Construction of 2D interwoven and 3D metal-organic frameworks (MOFs) of Cd(ii): the effect of ancillary ligands on the structure and the catalytic performance for the knoevenagel reaction

Abstract

Three new Cd(ii) metal-organic networks, [{Cd(muco)(bpa)1.5}·H2O] (1), [{Cd(muco)(bpee)1.5}·7H2O] (2) and [Cd(muco)(4bpdh)·(H2O)] (3) (where, muco = trans, trans-muconate dianion, bpa = 1,2-bis(4-pyridyl)ethane, bpee = 1,2-bis(4-pyridyl)ethylene and 4bpdh = 2,5-bis(4-pyridyl)-3,4-diaza-2,4-hexadiene) have been constructed using mixed ligand systems at room temperature and characterized by single-crystal X-ray diffraction and other physicochemical methods. Compounds 1 and 2 are isostructural featuring a 3D framework structure with a 5-connected, {66} net topology. Whereas, compound 3 possess an interesting 3-fold interwoven 2D network with a 4-connected, {44,62}-sql net topology.
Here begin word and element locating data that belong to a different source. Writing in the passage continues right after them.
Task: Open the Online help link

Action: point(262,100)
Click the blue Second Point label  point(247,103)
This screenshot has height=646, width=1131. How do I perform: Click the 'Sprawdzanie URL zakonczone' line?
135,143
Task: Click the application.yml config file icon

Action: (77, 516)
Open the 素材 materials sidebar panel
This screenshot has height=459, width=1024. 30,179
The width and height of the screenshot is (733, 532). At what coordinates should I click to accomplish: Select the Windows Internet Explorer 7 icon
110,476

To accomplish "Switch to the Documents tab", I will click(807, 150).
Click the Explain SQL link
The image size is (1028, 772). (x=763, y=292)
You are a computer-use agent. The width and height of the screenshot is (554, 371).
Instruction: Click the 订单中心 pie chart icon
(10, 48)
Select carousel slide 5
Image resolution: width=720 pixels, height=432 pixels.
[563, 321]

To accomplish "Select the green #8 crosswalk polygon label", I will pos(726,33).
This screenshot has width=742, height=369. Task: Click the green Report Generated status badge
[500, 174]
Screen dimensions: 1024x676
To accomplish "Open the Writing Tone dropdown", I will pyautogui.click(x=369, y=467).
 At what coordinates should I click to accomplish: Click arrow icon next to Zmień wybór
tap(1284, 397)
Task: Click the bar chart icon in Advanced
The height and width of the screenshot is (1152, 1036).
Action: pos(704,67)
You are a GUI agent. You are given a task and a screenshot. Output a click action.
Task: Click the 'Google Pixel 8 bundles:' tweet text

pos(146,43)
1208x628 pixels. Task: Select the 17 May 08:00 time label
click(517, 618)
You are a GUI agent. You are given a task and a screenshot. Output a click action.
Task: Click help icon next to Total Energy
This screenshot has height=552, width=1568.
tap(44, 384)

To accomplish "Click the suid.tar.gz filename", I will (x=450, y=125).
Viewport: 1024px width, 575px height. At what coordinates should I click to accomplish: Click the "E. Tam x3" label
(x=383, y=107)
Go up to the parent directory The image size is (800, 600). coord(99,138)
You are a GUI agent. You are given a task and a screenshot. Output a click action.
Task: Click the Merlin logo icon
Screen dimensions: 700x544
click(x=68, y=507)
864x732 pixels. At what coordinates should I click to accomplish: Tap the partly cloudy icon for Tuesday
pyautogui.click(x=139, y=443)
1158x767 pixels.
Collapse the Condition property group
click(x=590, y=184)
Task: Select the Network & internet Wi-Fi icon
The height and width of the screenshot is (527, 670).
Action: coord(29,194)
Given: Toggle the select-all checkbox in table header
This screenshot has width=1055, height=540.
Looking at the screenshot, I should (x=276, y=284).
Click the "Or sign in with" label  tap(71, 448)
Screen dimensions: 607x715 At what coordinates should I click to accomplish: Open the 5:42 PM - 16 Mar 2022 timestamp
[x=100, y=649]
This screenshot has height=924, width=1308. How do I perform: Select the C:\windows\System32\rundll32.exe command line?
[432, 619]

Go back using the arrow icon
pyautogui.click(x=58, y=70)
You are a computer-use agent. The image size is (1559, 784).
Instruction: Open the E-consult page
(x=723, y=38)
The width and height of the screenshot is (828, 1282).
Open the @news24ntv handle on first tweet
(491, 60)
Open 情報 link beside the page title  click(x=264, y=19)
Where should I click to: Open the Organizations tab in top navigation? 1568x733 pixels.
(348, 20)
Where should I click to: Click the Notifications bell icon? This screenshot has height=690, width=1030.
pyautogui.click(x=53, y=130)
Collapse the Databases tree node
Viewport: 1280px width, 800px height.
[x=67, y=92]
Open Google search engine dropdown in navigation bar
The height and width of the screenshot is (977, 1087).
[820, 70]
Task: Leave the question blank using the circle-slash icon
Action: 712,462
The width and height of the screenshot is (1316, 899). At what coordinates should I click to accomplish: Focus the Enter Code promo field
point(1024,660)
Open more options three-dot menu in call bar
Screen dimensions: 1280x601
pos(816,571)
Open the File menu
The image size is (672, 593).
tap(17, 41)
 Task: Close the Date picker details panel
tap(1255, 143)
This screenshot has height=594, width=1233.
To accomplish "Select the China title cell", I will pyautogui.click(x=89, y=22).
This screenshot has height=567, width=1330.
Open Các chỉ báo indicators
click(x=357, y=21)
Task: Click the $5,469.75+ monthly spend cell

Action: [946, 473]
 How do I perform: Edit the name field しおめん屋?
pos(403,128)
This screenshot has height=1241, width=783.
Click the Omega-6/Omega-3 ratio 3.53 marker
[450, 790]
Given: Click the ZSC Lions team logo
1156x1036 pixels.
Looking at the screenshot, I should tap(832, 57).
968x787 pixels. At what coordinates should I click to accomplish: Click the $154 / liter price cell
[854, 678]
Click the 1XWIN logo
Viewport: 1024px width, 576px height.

Photoluminescence measurements revealed emissions from all the three compounds owing to ligand based charge transfer (n → π∗ and π → π∗) transitions. Catalytic investigations of the compounds for the Knoevenagel reaction unveiled the higher catalytic activity of 3 compared to that of 1 and 2. The higher catalytic performance of 3 has been attributed due to the presence of the basic azine-functionalized pore surface. Remarkably, the catalyst can be facilely separated from the reaction mixture and could be reused without significant degradation in the catalytic activity for five cycles. Compound 3 is a rare example of a 3-fold interwoven 2D network acting as an efficient recyclable heterogeneous catalyst for the Knoevenagel reaction.